Exercise description — With the pictures left out, reproduce exactly the lines from the one containing "Where should I" through the final line of the entries.

Material shown —
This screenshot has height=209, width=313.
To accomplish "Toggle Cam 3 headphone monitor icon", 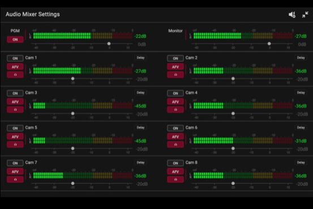I will click(15, 109).
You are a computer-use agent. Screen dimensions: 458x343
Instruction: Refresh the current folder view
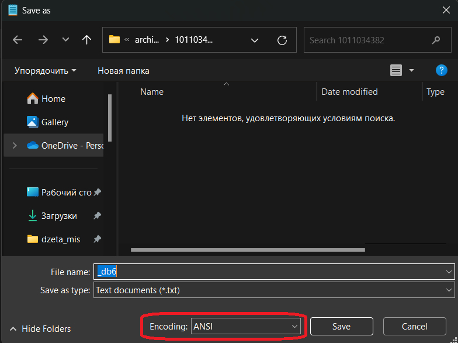(x=282, y=40)
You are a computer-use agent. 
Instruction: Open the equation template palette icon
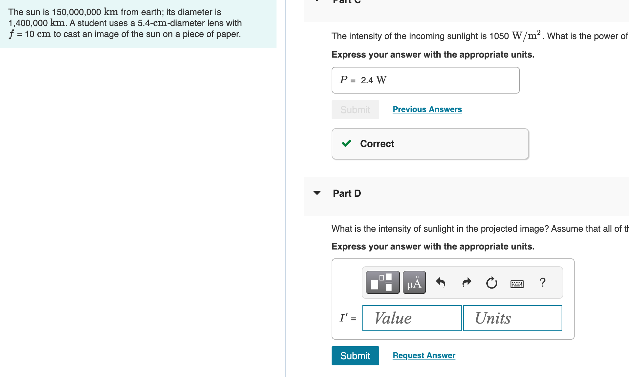(x=382, y=282)
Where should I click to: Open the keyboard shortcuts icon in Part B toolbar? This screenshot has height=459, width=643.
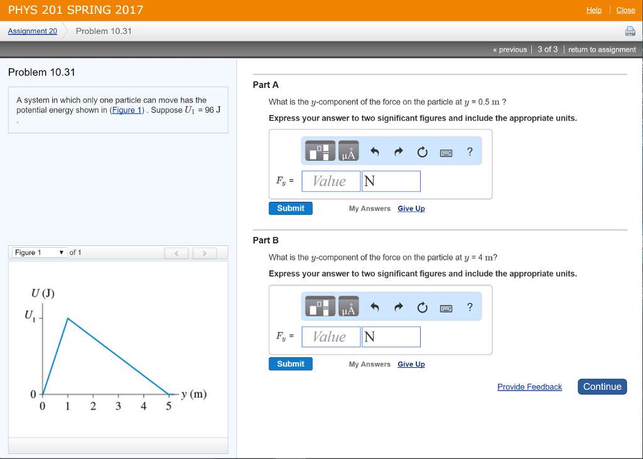(446, 306)
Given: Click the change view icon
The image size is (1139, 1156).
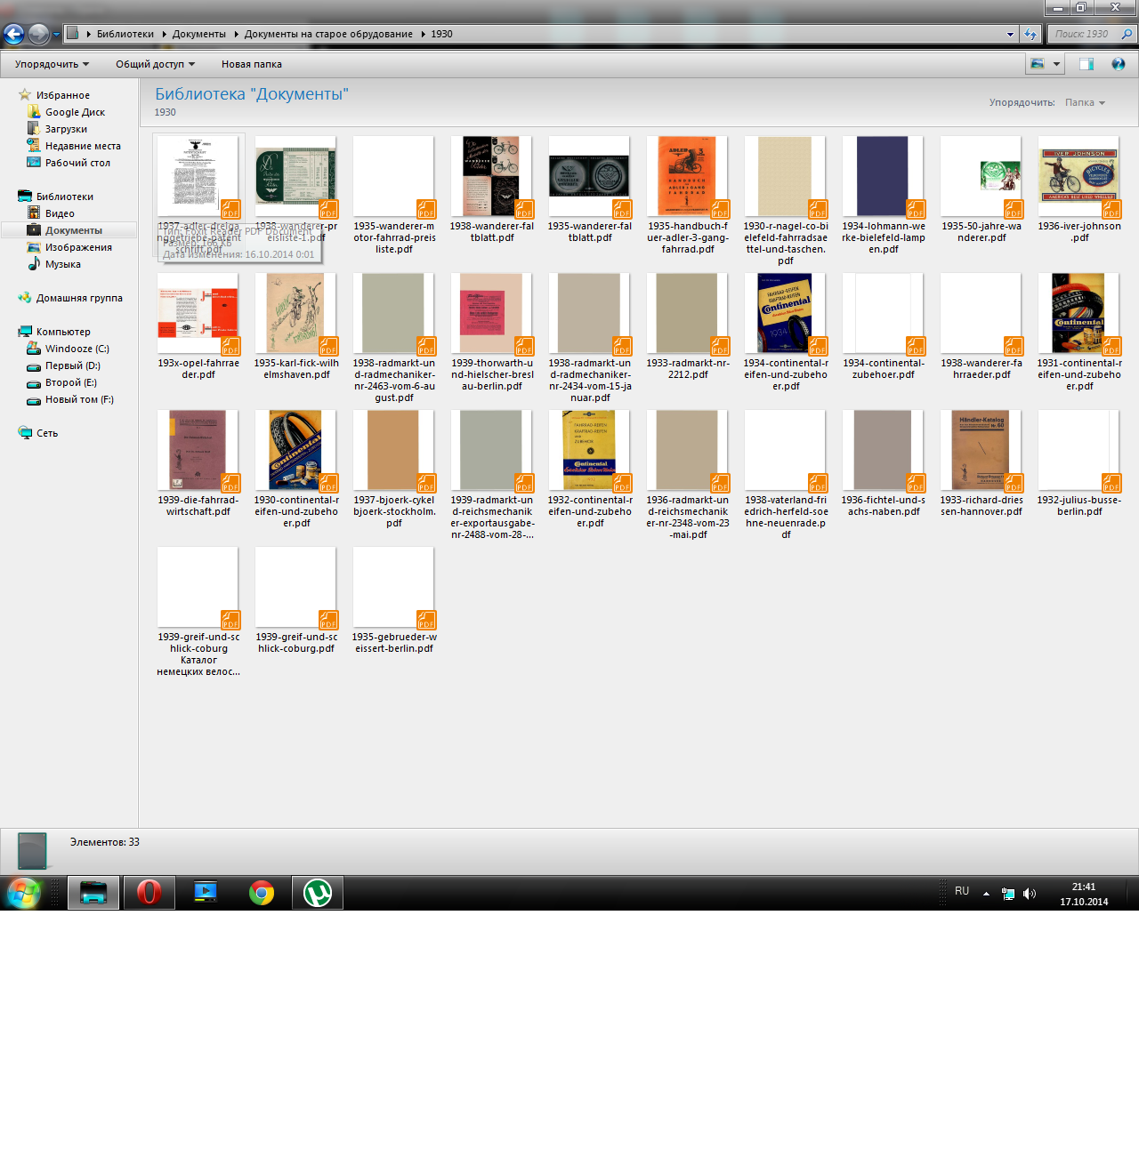Looking at the screenshot, I should click(x=1038, y=64).
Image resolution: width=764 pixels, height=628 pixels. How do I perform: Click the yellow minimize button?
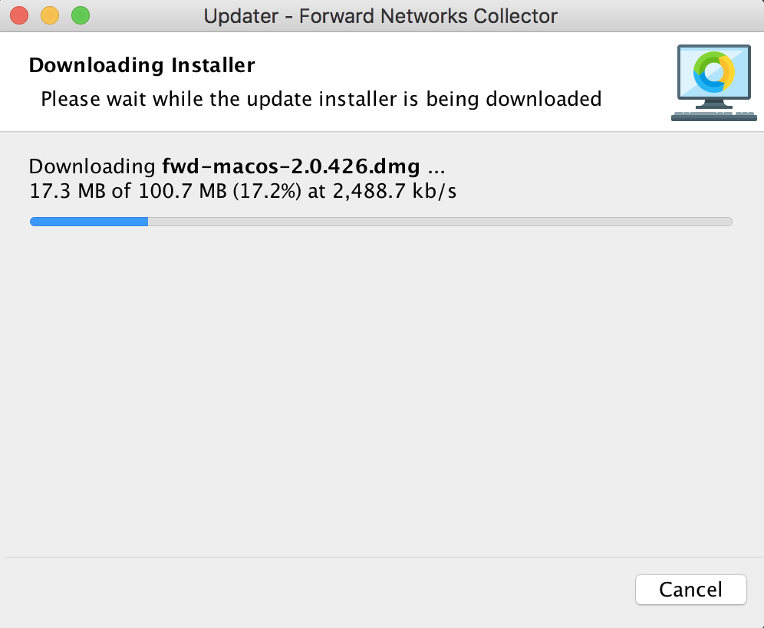point(49,15)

Output for this task —
Where should I click to: Open the keyboard shortcuts icon in Part B toolbar? This screenshot has height=459, width=643.
(446, 306)
Given: Click the change view icon
The image size is (1139, 1156).
Looking at the screenshot, I should click(x=1038, y=64).
Image resolution: width=764 pixels, height=628 pixels. How do I perform: Click the yellow minimize button?
point(49,15)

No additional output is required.